AudioSet_Subset_Classification

This code is a modified version from PANNs.

Pretraining

We first pretrain our model on 20% data of AudioSet to get a classifier which can handle 527 classes. For the 20% data, we use unbalanced part 00-07 as our training set. Other parts are same to PANNs. Please refer PANNs for details.

Finetune

Please copy the project data (9 target classes of AudioSet) to ./datasets/audioset_project. In ./datasets/audioset_project, we should have:

copy_maps.scp, which is a mapping dict to map the orignial audio names to the project audio names
audio folder including audio files
data folder including data list of Kaldi format
metadata folder of data list copied from the full AudioSet. (Seems to be useless in our fine-tune code.)
split folder of data list of audio files spliting (designed for k-fold validation) Then, remove the overlap data samples (the overlap between AudioSet and our project test set)

for ID in {00..07}; do
    python utils/dataset_project.py  filter_wavs --csv_dir=$DATASET_DIR_PROJECT"/metadata/unbalanced_partial_csvs" --split_dir=$DATASET_DIR_PROJECT"/split" --map_path=$DATASET_DIR_PROJECT"/copy_maps.scp"
done

We then Pack Project Audio Data to .h5 files for training and testing. Please note, in our code, we are only interested in 9 classes instead of all 527 classes in the whole dataset.

for ID in {0..4}; do
    python utils/dataset_project.py pack_waveforms_to_hdf5 --csv_path=$DATASET_DIR_PROJECT"/metadata/eval_segments.csv" --audios_dir=$DATASET_DIR_PROJECT"/audio" --waveforms_hdf5_path=$WORKSPACE"/hdf5s/waveforms/project_eval_data_$ID.h5"  --split_dir=$DATASET_DIR_PROJECT"/split" --split_to_test_id=$ID
done

We have 5 splits in total. We use 0 1 2 as training set, 3 as validation set, 4 as our test set. This system use index to sample data as input to train, so we can simply combine the index of 0 1 2 splits as our training set.

python utils/create_indexes.py combine_full_indexes_project  --indexes_hdf5s_dir=$WORKSPACE"/hdf5s/indexes" --full_indexes_hdf5_path=$WORKSPACE"/hdf5s/indexes/project_train.h5" --split_id_list_to_train="0,1,2

Finetune(Further) train our CNN14 on the project data (with only 9 classes). We do not fix any trainable parameters and tune the whole model. Last layer for classifiction is trained from scratch.

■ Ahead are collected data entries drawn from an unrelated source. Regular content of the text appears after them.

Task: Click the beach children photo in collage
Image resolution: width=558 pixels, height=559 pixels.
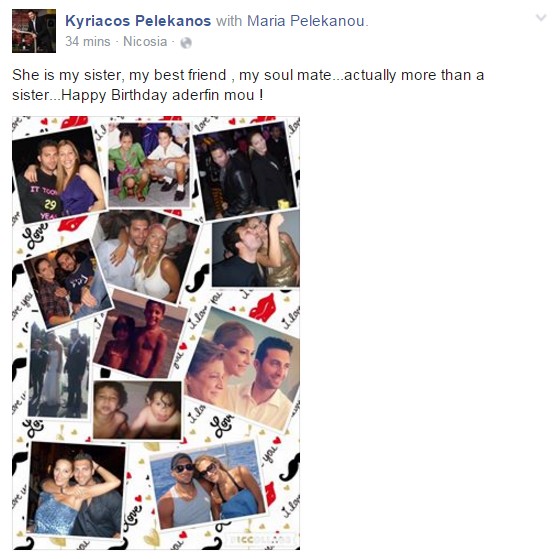Action: click(140, 334)
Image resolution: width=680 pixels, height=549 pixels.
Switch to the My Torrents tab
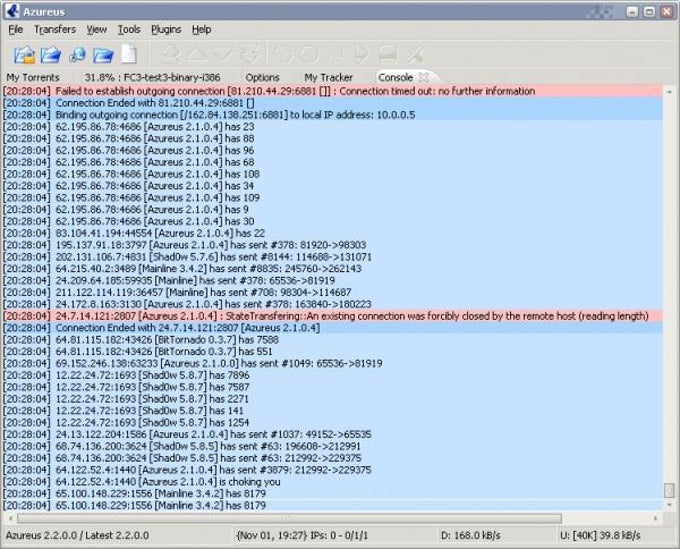[33, 78]
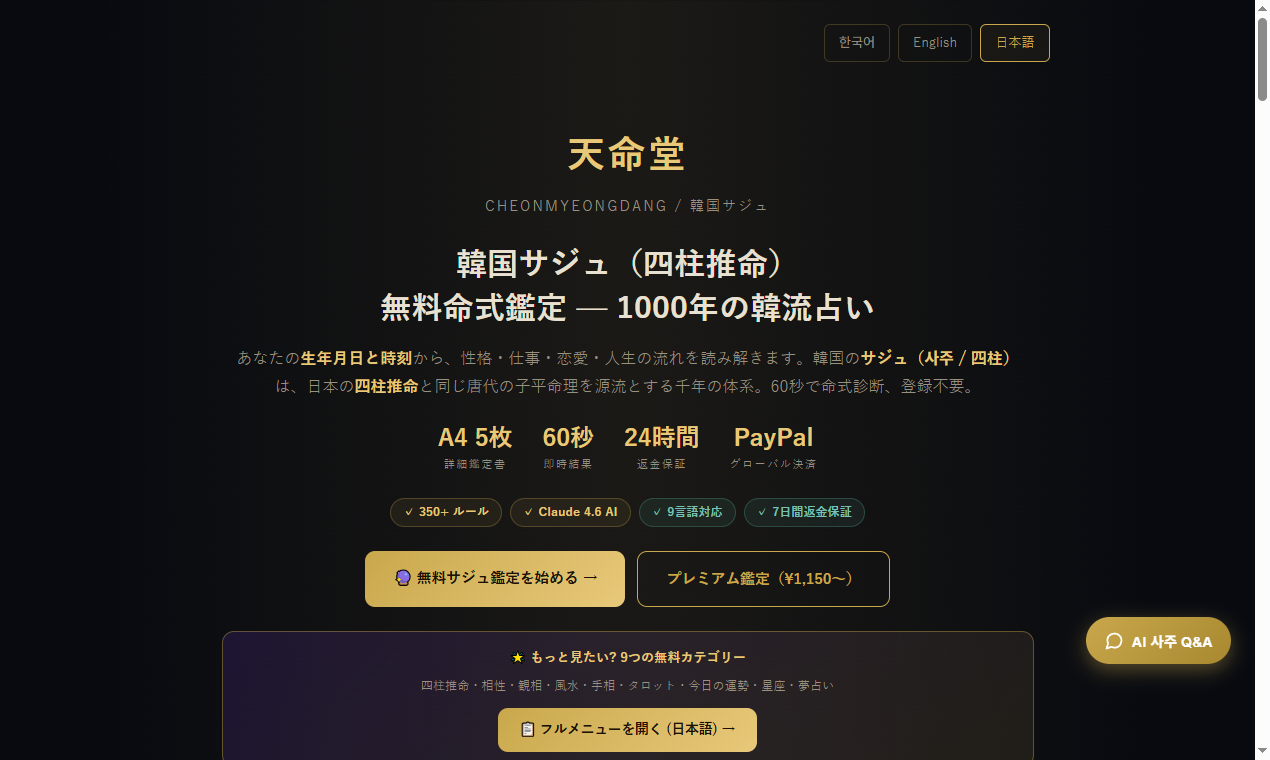Click the crystal ball icon on the gold button
Screen dimensions: 1270x760
(403, 578)
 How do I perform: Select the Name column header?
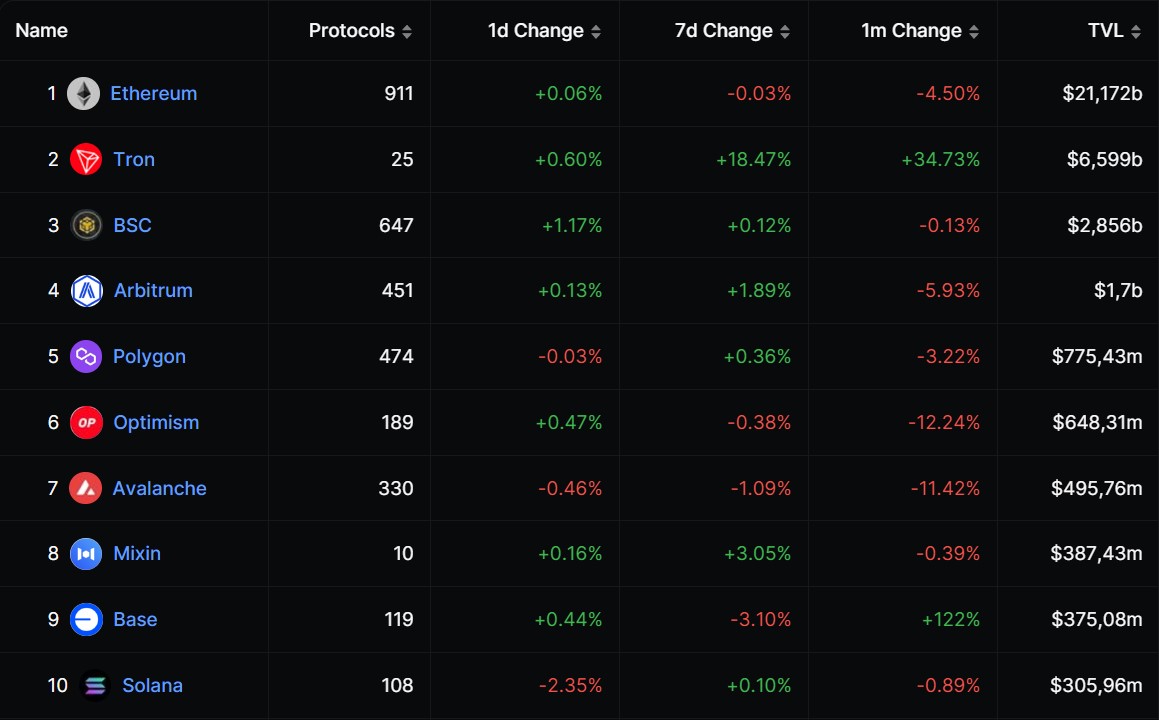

python pytorch/finetune_project.py train --workspace=$WORKSPACE --sample_rate=32000  --window_size=1024 --hop_size=320 --mel_bins=64 --fmin=50 --fmax=14000 --model_type='Transfer_Cnn14'  --pretrained_checkpoint_path='checkpoints_downloaded/'$CHECKPOINT_FILE_NAME  --cuda  --early_stop=20000  --loss_type='clip_bce' --learning_rate=1e-4

We can observe the mAP during training. Also, last step, we can check the F1 scores of our model on by the code I wrote. This script works well on classification using cross entropy loss. However, maybe it has some problems on binary cross entropy loss. Anyway, actually, the mAP reported in the script above is more than enough to show the performance. Note: before this step, pls select one model in the workspace/checkpoints/ and copy it into CHECKPOINT_SOURCE_DIR as the model you want to test.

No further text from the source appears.